• Ihre Aufgaben:
1 – Geben Sie aus dem Text über Pruritus den Abschnitt wörtlich wieder, der mit den Worten „Bemerkungen“ beginnt und mit „Ursache rasch nach.“ schließt.
2 – Setzen Sie den Text über Pruritus im Anschluss an seinen letzten Satz fort.

• Textauszug:
Pruritus

Synonym

  • Juckreiz

Definition

  • Hautjucken mit zwanghaftem Kratzen, an dessen Zustandekommen und Verarbeitung die Schmerzrezeptoren, das vegetative Nervensystem, die Hirnrinde, die Psyche, bestimmte Mediatoren (z.B. Histamin, Trypsin, Kallikrein), das Gefäßsystem der Haut und die inneren Organe beteiligt sind.

Bemerkungen

  • Juckreiz hat normalerweise eine wichtige physiologische Alarmfunktion. So warnt er z.B. vor schädigenden Noxen wie Parasiten, Insekten, Pflanzenbestandteilen oder Chemikalien, um zu veranlassen, dass diese schnell und vollständig von der Hautoberfläche entfernt werden. In diesen Fällen ist der Juckreiz meist nur kurzfristig und lässt nach Beheben der Ursache rasch nach.

• Datenauszug:
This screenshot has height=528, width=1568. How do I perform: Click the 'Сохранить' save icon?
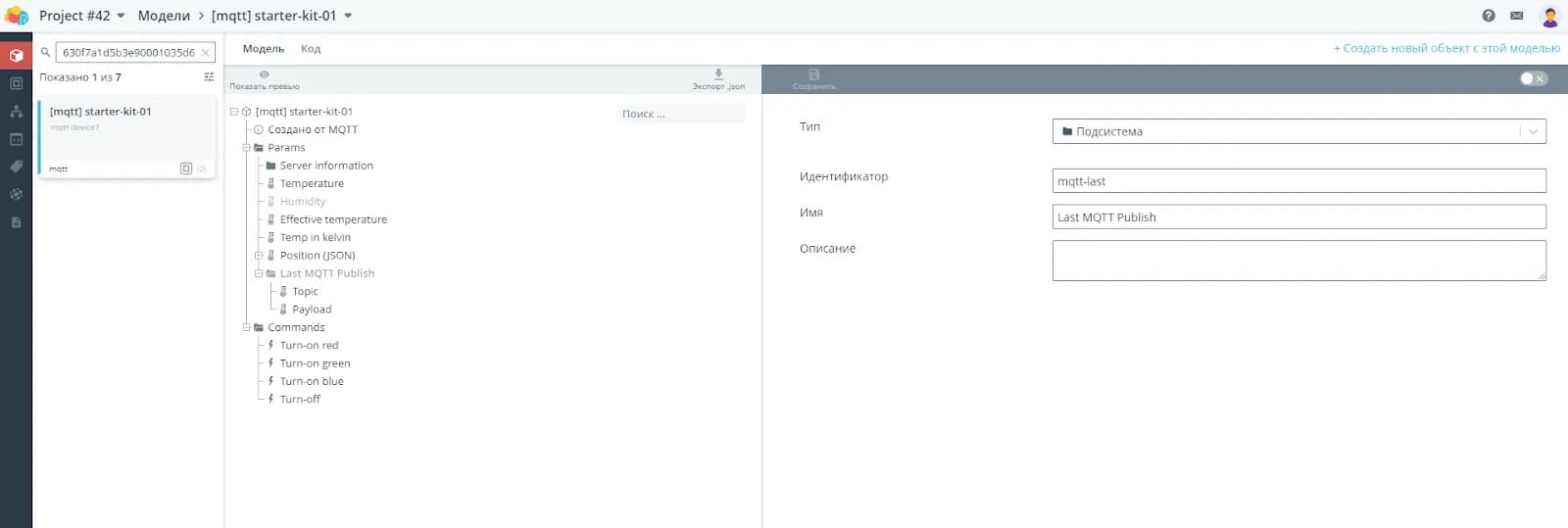point(813,75)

• Ergebnisse je Aufgabe:
1 –
Bemerkungen

  • Juckreiz hat normalerweise eine wichtige physiologische Alarmfunktion. So warnt er z.B. vor schädigenden Noxen wie Parasiten, Insekten, Pflanzenbestandteilen oder Chemikalien, um zu veranlassen, dass diese schnell und vollständig von der Hautoberfläche entfernt werden. In diesen Fällen ist der Juckreiz meist nur kurzfristig und lässt nach Beheben der Ursache rasch nach.

2 –
  • Problematischer ist der generalisierte chronische Pruritus, bei dem ohne eine der eben beschriebenen Ursachen ein andauernder Juckreiz besteht. Diese Form ist oft nur schwer therapeutisch zu lindern, so dass die Patienten sich zur Unterdrückung des Juckreizes häufig kratzen was weitere Probleme ergeben kann.
  • Bis in die 1990er Jahre wurde Pruritus häufig noch als unterschwelliger Schmerzreiz angesehen. Inzwischen ist der Juckreiz als eigenständige Sinneswahrnehmung anerkannt. 1997 wurde in der Haut auch eine Subpopulation nicht-myelinisierter, sehr langsam leitender C-Nervenfasern identifiziert, die ausschließlich auf Histamin reagieren und nun für den Histamin-induzierte Juckreiz verantwortlich gemacht werden.

Physiologische Grundlagen

  • Als Nozizeptoren des Juckreizes dienen neben H1-Rezeptoren auch Vanilloid 1-, Proteinase 2- und IL-6-Rezeptoren freier Nervenendigungen markloser, sensorischer C-Nervenfasern der Papillarkörper an der Grenze zwischen Endodermis und Dermis.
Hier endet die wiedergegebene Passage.